● Aim of the task
Reproduce every line of the material below, including the requests, but multiply each click coordinate in the answers by 1.65 and round it to the nearest whole number, with halves rounded up. Omit the pictures from your reproduction.
##### Input for this task
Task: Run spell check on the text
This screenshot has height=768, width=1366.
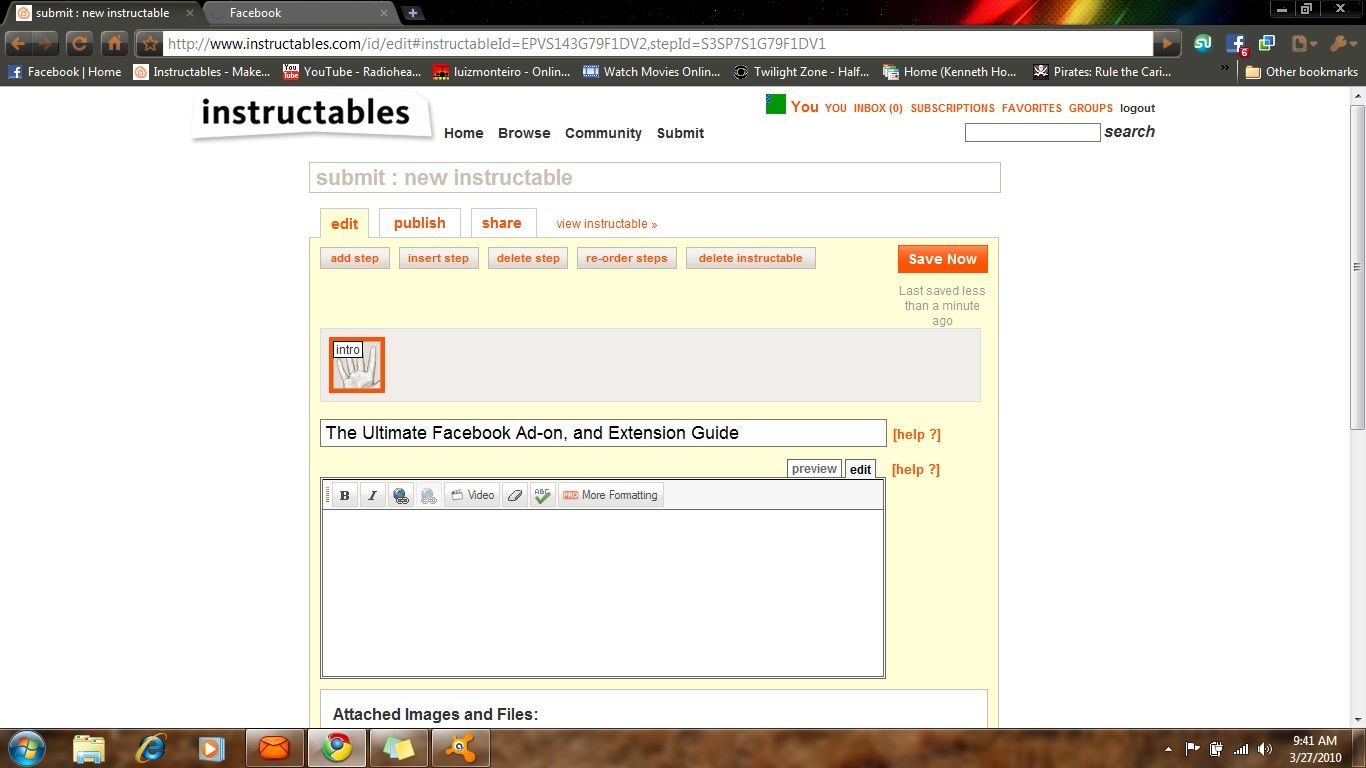Action: pyautogui.click(x=542, y=494)
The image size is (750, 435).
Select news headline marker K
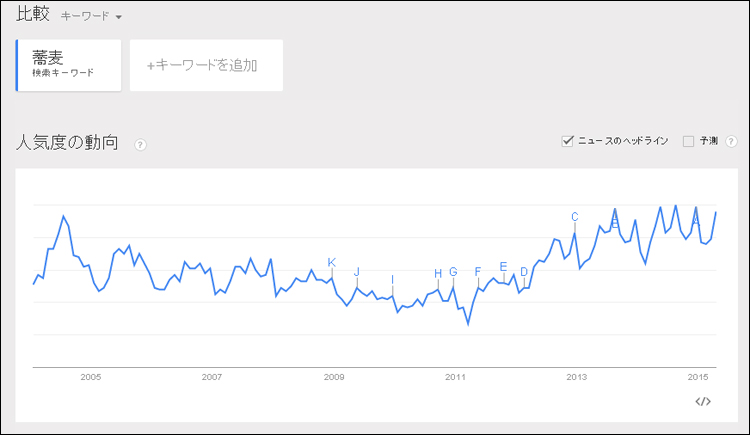click(331, 262)
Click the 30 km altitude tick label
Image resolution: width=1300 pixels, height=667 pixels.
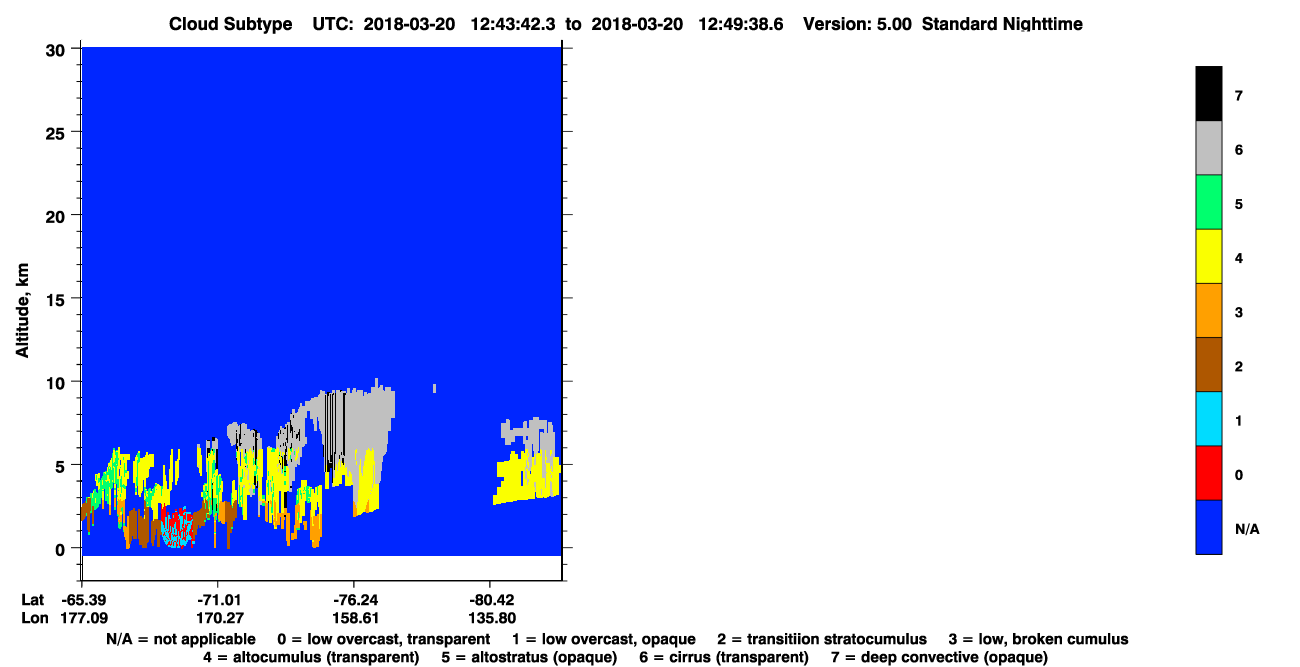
##########
● Full response
Task: Run spell check on the text
This screenshot has height=768, width=1366.
Action: pyautogui.click(x=894, y=815)
The image size is (750, 435).
Select news headline marker K
click(546, 432)
Click the 30 km altitude tick label
Image resolution: width=1300 pixels, height=667 pixels.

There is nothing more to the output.